Didn't someone loose some blood that day??


----------



## Nicodemus (Mar 27, 2009)

bigox911 said:


> Didn't someone loose some blood that day??



Yep, lots of it. Nice blood trail too. There`s some pics....somewhere... 

I had great fun that day. I got to do some exploratory surgery, tryin` to dig that flake of obsidian out of somebodys hand...


----------



## Handgunner (Mar 27, 2009)

bigox911 said:


> Didn't someone loose some blood that day??



Yeah... and lots of it! 



Nicodemus said:


> Yep, lots of it. Nice blood trail too. There`s some pics....somewhere...
> 
> I had great fun that day. I got to do some exploratory surgery, tryin` to dig that flake of obsidian out of somebodys hand...



http://forum.gon.com/showthread.php?t=199143

Next time it's my turn to dig!


----------



## Willjo (Mar 27, 2009)

Nice point Nick, I like those green points.


----------



## schleylures (Mar 27, 2009)

dpoole said:


> not bad for someone that runs around with a sock on his head



And has not shaved in thirty years.
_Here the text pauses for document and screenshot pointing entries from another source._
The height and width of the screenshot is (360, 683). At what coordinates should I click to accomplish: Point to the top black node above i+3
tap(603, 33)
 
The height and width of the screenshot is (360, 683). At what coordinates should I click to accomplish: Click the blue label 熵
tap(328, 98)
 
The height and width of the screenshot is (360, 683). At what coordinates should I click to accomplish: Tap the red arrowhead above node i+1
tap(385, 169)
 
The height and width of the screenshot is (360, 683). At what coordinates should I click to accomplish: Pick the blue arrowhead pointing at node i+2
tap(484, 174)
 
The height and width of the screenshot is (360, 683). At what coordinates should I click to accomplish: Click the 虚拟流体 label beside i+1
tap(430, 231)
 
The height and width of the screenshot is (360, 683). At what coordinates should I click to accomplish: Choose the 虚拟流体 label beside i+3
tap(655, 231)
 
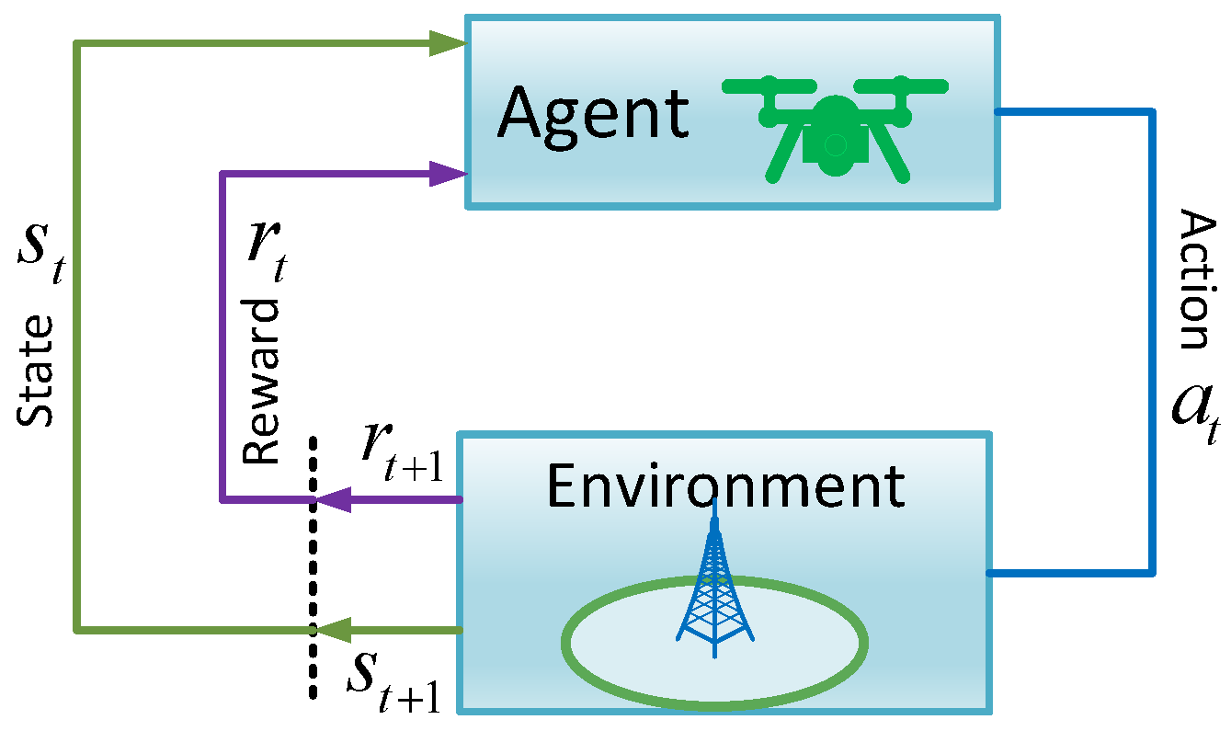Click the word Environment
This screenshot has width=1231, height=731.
pos(725,485)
Ha Nick if you need a sock I have a pair to trade.


----------



## bigkga69 (Mar 28, 2009)

thats a beautiful point Nick, how long does it take you on average to make what an indian would have considered a usuable tool, considering your time frame in making a point, do you think the indians could have done it quicker seeing how thats what they relied on to survive?  and if you havent guessed, I love studying, learning, and figuring out the history of our land.......


----------



## schleylures (Mar 29, 2009)

Lostoutlaw said:


> Why would anyone doubt Nic. with a rock...
> After all the man was born 200 years too late...



And is 200 years old.


----------



## Jim Thompson (Mar 29, 2009)

very fine stuff...cept that up close of nico


----------



## 11P&YBOWHUNTER (Mar 29, 2009)

You gonna strap it to a wood arrow and release it onto a deer this fall??


----------



## Nicodemus (Mar 29, 2009)

Jim Thompson said:


> very fine stuff...cept that up close of nico




 




Oh yea, that ain`t what I do best, but it is in the top ten...


----------



## Auchumpkee Creek Assassin (Mar 29, 2009)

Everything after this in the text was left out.